Problem requirements -
Using the entries below, restate word for word only the lines from the one with "You are a computer-use agent." to the final line, leaving the pictures out.
=== Records provided ===
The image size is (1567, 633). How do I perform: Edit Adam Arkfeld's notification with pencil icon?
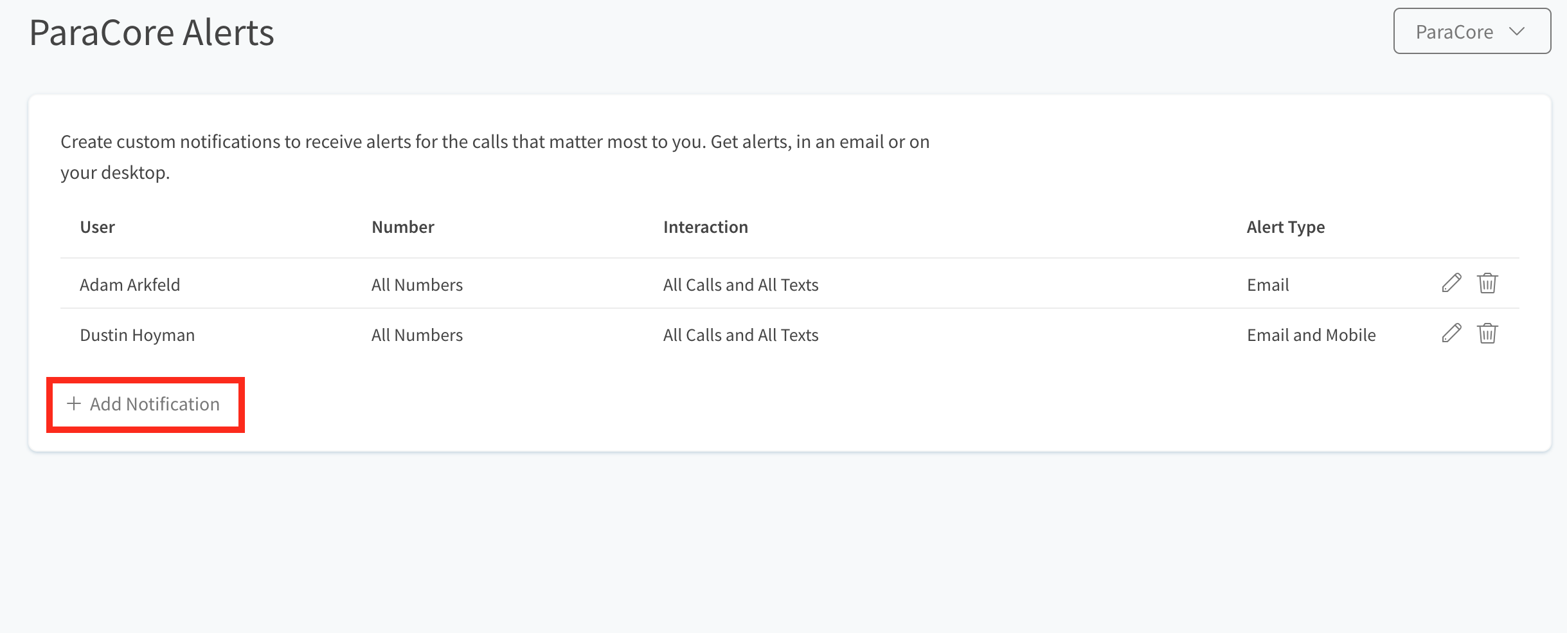tap(1451, 283)
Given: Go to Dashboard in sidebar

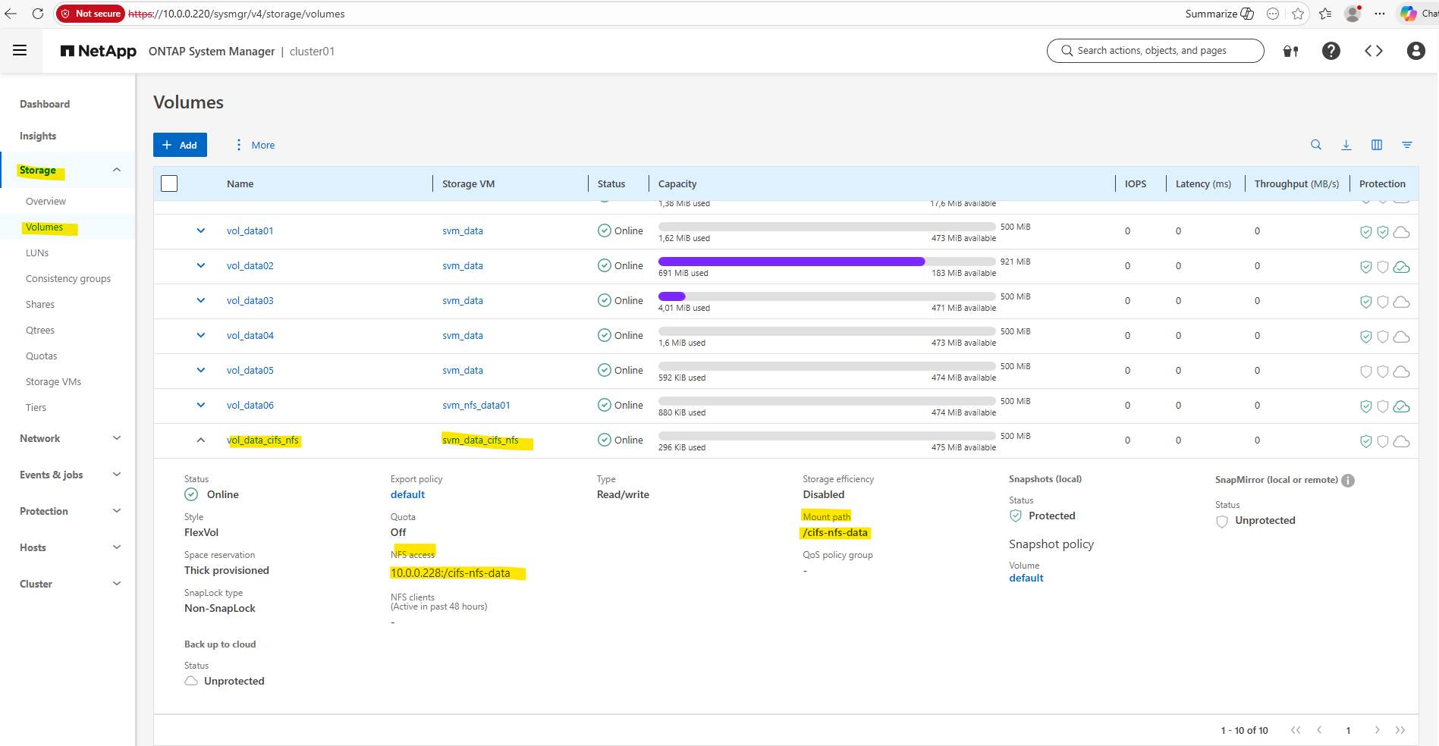Looking at the screenshot, I should click(x=45, y=104).
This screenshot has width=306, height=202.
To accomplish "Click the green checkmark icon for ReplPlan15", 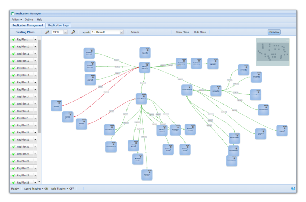I will pyautogui.click(x=13, y=83).
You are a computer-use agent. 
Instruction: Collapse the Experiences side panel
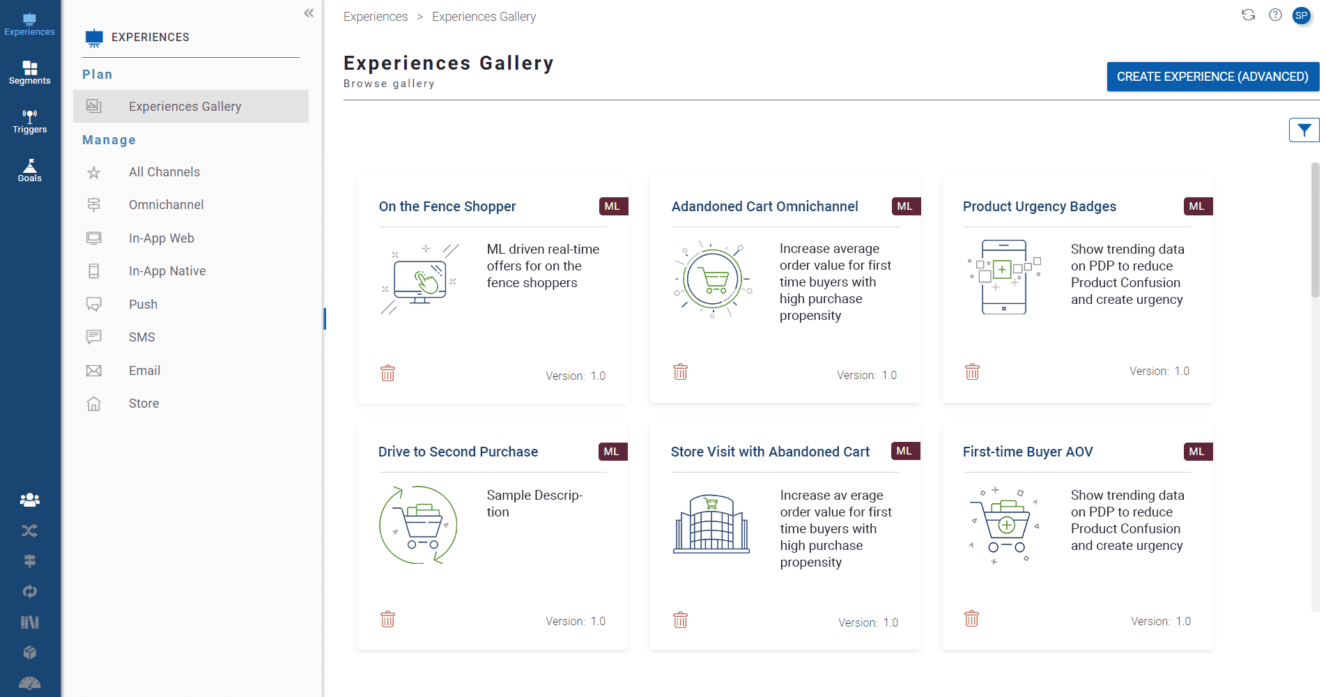click(x=309, y=13)
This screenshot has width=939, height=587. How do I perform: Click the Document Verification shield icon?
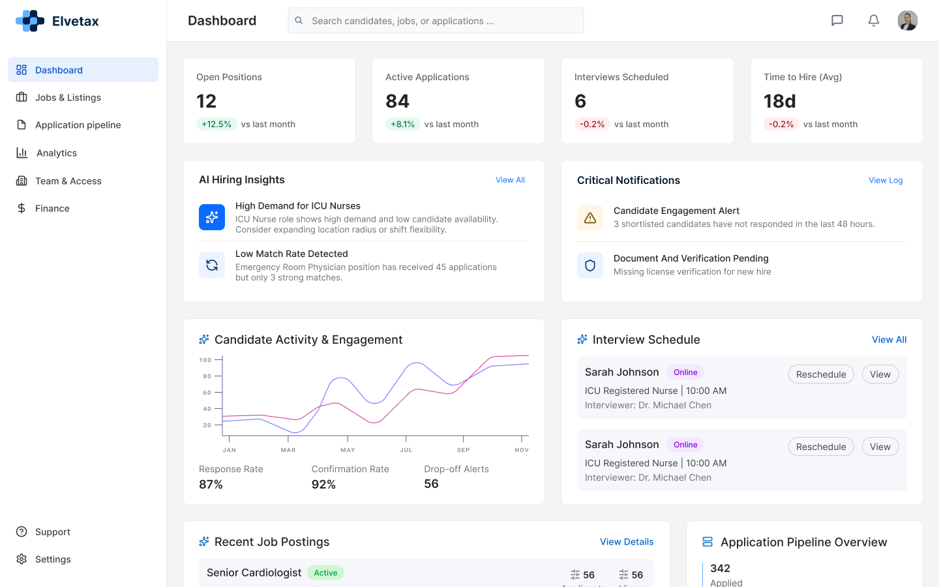[x=590, y=265]
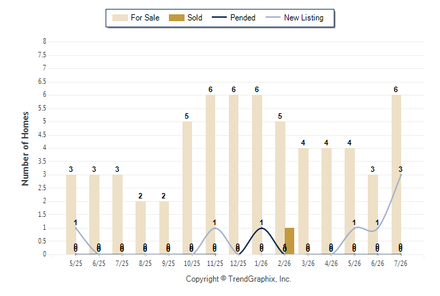The image size is (440, 296).
Task: Click the Number of Homes axis title
Action: (x=25, y=149)
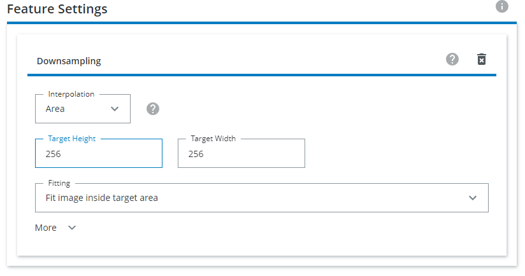Click the Target Width label text
The image size is (525, 276).
(213, 139)
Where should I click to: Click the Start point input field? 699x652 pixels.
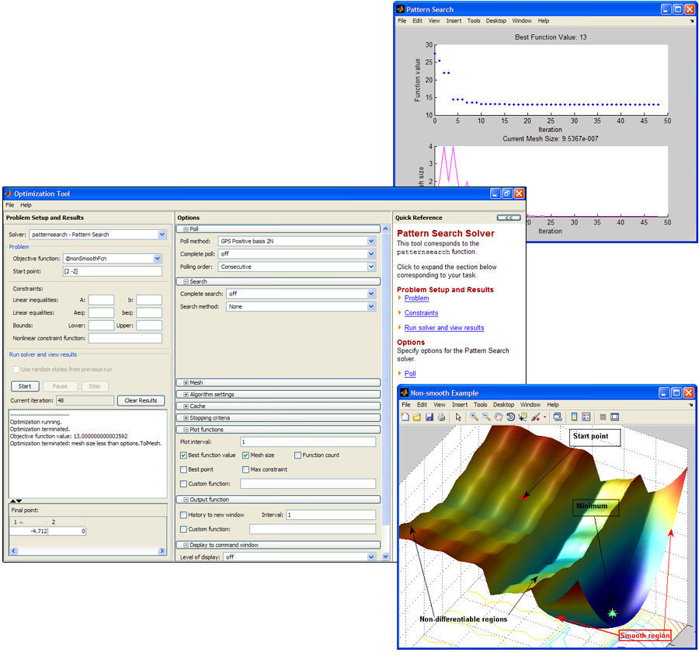pos(114,271)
===
Response to the exercise -
You are a computer-use agent. 
Instruction: Collapse the Experiences side panel
click(x=309, y=13)
This screenshot has width=939, height=587. How do I perform: Click the Document Verification shield icon?
[x=590, y=265]
The image size is (440, 296).
Task: Click the Number of Homes axis title
Action: (x=25, y=149)
Click the Target Width label text
The image size is (525, 276).
(213, 139)
Where should I click to: Click the Start point input field? 699x652 pixels.
pos(114,271)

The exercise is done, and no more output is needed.